Dalam penggeledahan itu, penyidik KPK menemukan dan menyita sejumlah barang yang dinilai berkaitan dengan perkara, antara lain dokumen proyek serta perangkat elektronik.

Baca Juga: Alumni Snisa Pemalang Bantu Perlengkapan Sekolah dan Droping Air Bersih

"Dari penggeledahan itu penyidik menyita beberapa dokumen di antaranya dokumen proyek yang sedang dan akan dilaksanakan di Dinas PUPR Kabupaten Pemalang," ujar Budi Prasetyo, Juru Bicara KPK, Minggu 9 Agustus 2026.

"serta barang bukti elektronik berupa handphone dan file elektronik," lanjutnya.

Diketahui, ada 10 rumah yang digeledah KPK di Kabupaten Pemalang. Sementara dua rumah berada di Kabupaten Tegal, dua lainnya di Pekalongan, dan satu rumah di Kota Semarang.

Baca Juga: Semangat Kemerdekaan di Lebakbarang Pekalongan, 10 Tim Adu Kekuatan di Sahabat NKRI Cup 2026

KPK belum mengungkap identitas pemilik maupun pihak yang menempati rumah-rumah tersebut.

Selain dokumen dan barang bukti elektronik, penyidik juga mengamankan rekaman kamera pengawas atau CCTV dari sebuah hotel di wilayah Jawa Tengah.

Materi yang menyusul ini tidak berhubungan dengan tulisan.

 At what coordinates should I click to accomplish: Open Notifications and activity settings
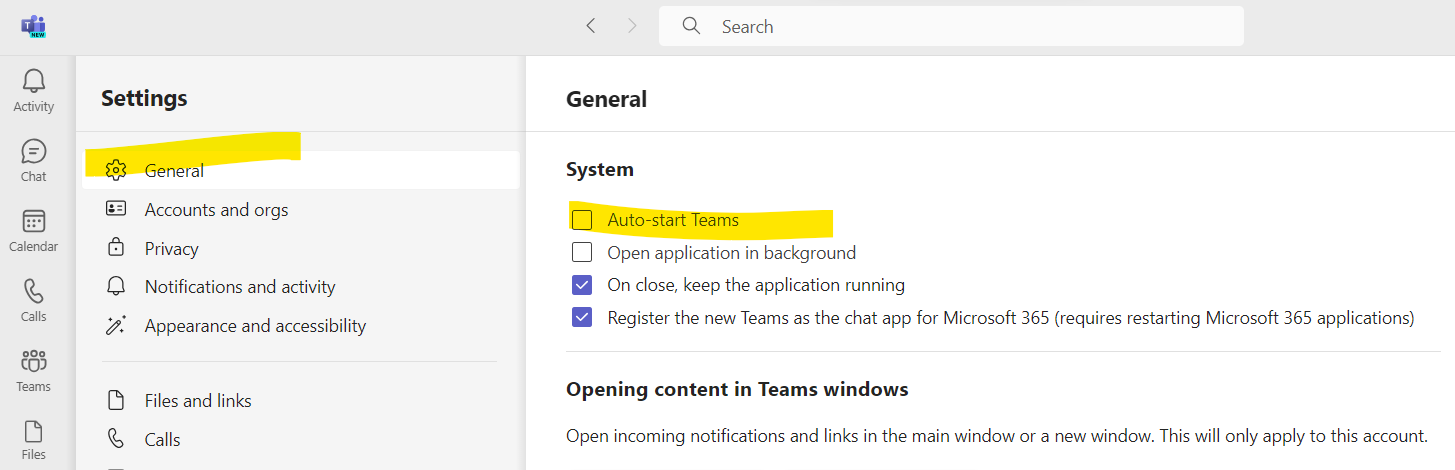click(x=301, y=287)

Seluruh barang bukti yang telah disita akan diteliti oleh penyidik. Analisis itu dilakukan untuk mencari keterkaitan barang bukti dengan perkara sekaligus memperkuat alat bukti dalam proses penyidikan.

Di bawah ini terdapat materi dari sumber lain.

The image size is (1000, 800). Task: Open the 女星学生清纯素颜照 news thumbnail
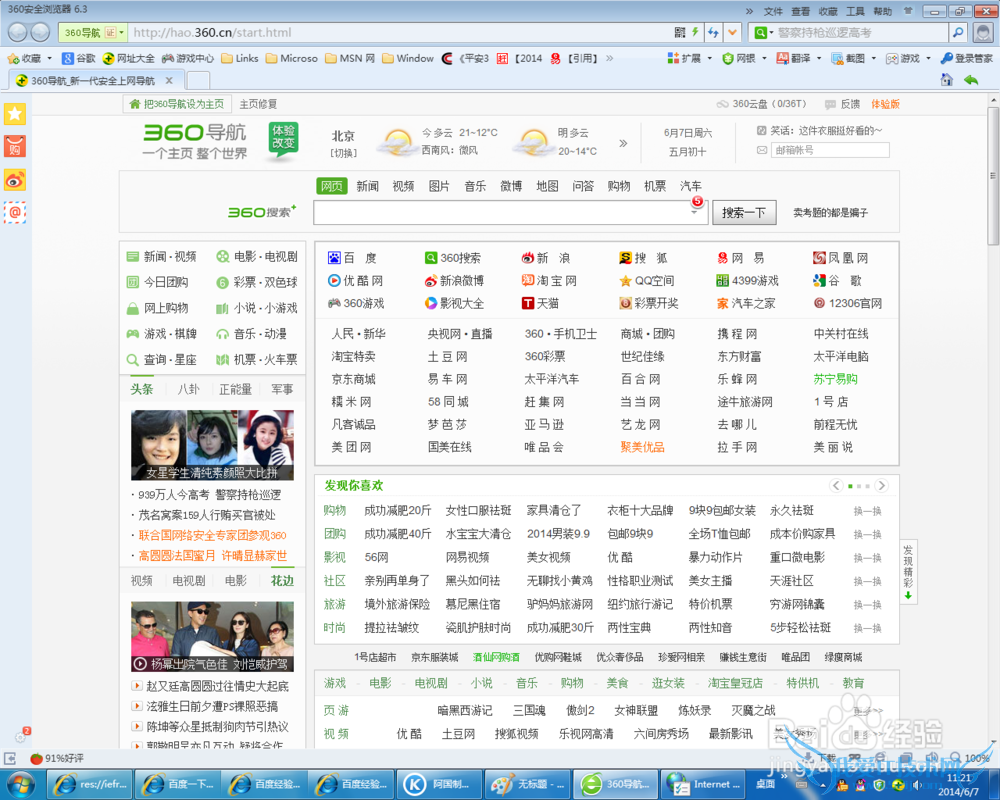(x=212, y=445)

Barang bukti tersebut juga akan digunakan untuk mendalami konstruksi perkara serta mengurai peran masing-masing pihak yang diduga berkaitan dengan kasus tersebut.

Diberitakan sebelumnya, Komisi Pemberantasan Korupsi (KPK) melakukan Operasi Tangkap Tangan (OTT) terhadap Bupati Pemalang, Anom Widiyantoro pada Selasa 28 Juli 2026 malam di Jakarta.

KPK pun saat ini telah menahan dan menetapkan empat tersangka dalam kasus dugaan pemerasan di lingkungan Pemerintahan Kabupaten Pemalang itu.